Text shown:
# # # #

On the other side of the church, the Big Chief of the Yellow Pochohantas and a man who has masked for over fifty years, Tootie Montana and his wife and chief sewing partner, Joyce Montana sat side by side. They could wear sackcloth and look regal. Throughout the services people walked up to Big Chief Tootie and paid almost as much respects to him as to the Harrison family. Though Donald Harrison Sr. was widely acclaimed for his intellectual prowess and historical insight into the significance of Indian culture, Tootie Montana is considered the most accomplished Mardi Gras Indian suit designer.
After my threnody, members of Chief Harrison’s gang shake tambourines and sing over the coffin, offering a last testament of fidelity to the principles and beliefs of their Big Chief. Also on hand to pay their respects were a number of other Indian chiefs, including some who are from rival uptown gangs.
A veritable who’s who of Black street culture slow marches up and down the church aisle for the last viewing of a man, who perhaps more than any other, argued for full recognition of the cultural significance of Mardi Gras Indians -- a calling which significantly his children and grandchildren have actively taken up. His oldest daughter Cherice Harrison-Nelson teaches Mardi Gras Indian culture in the public schools and in community workshops. His son, Donald Harrison Jr. is a professional jazz musician who has constantly records Mardi Gras Indian music and his grandson Brian Nelson has become a Mardi Gras Indian chief. Though, thankfully, his work continues on, undoubtedly Donald Harrison Sr. will be missed.
These services are unlike Catholic funeral services anywhere on this continent. The presiding priest both sings and preaches as legendary blind pianist Henry Butler plays in accompaniment. A trio of women read scripture. The highpoint is Donald Harrison’s instrumental rendition of Amazing Grace. Predictably, this is truly a memorable New Orleans funeral.
Unfortunately, but also predictably, there were too many cameras (a couple of photographers had been requested by the family, but most were uninvited). Used to be you would only see the small, hand-held deals, now there are camcorders and video crews with ungainly boom cranes and artificial lights. All of this despite two big signs posted on the church's front door "no camera's inside."
Most of the picture taking was futile. No matter what they shot with, none of those pictures could show you the spirit swirling around this gathering for the send off of Big Chief Donald Harrison, the Guardian of the Flame. Only the human soul can appreciate the profoundness of the spirit. A machine at best captures but a pale reflection. If you really want to make a memento of such moments, you should go and osmose the spirit through your pores, inhale the bouquet of real emotions and deep sentiments.

# # # #

Information provided:
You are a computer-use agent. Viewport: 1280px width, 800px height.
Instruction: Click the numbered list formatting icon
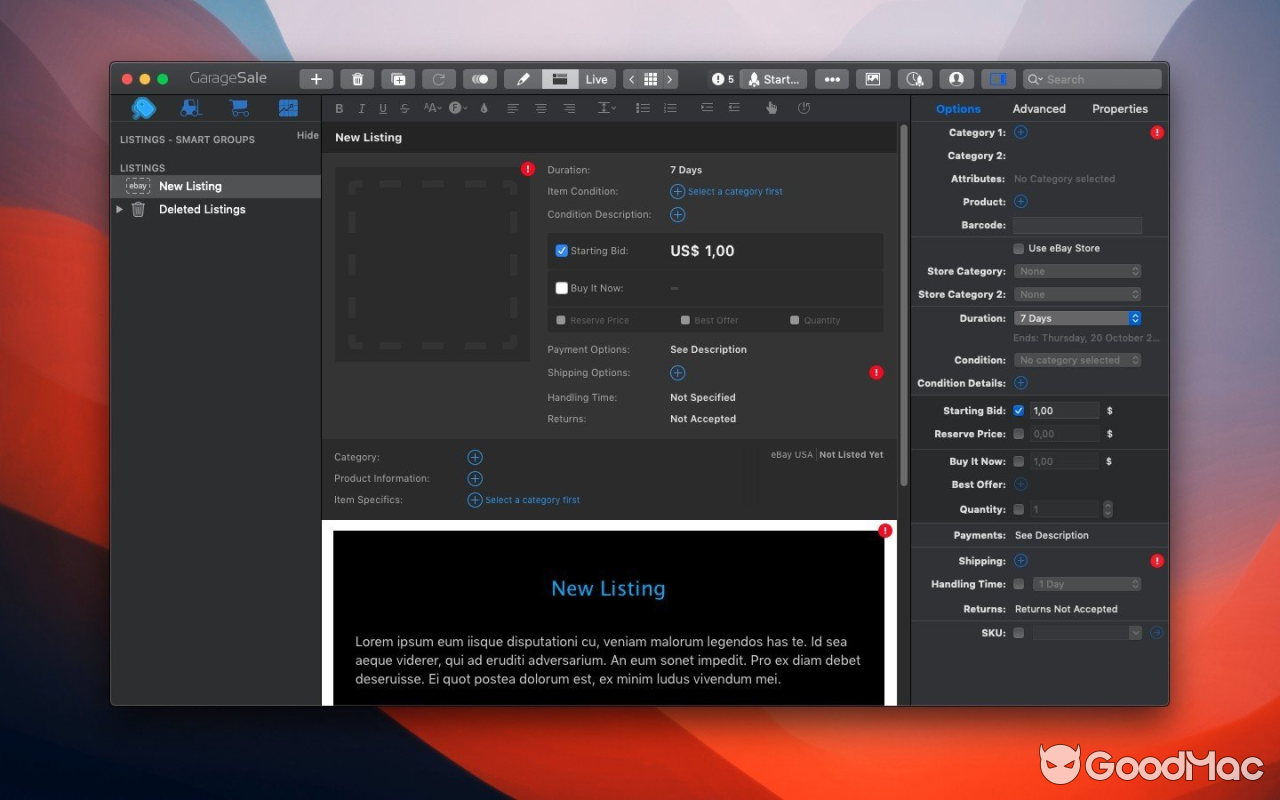click(x=670, y=107)
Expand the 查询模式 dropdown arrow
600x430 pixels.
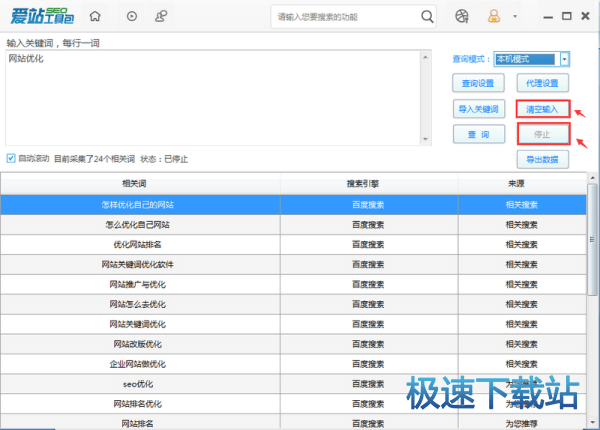tap(565, 59)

# # # #

Exercises to complete:
• a. In the funeral account, who plays the piano while the presiding priest sings and preaches?
• b. List every child or grandchild of Donald Harrison Sr. whom the funeral account names.

Answer section:
• a. Henry Butler, the legendary blind pianist.

• b. Cherice Harrison-Nelson, Donald Harrison Jr., Brian Nelson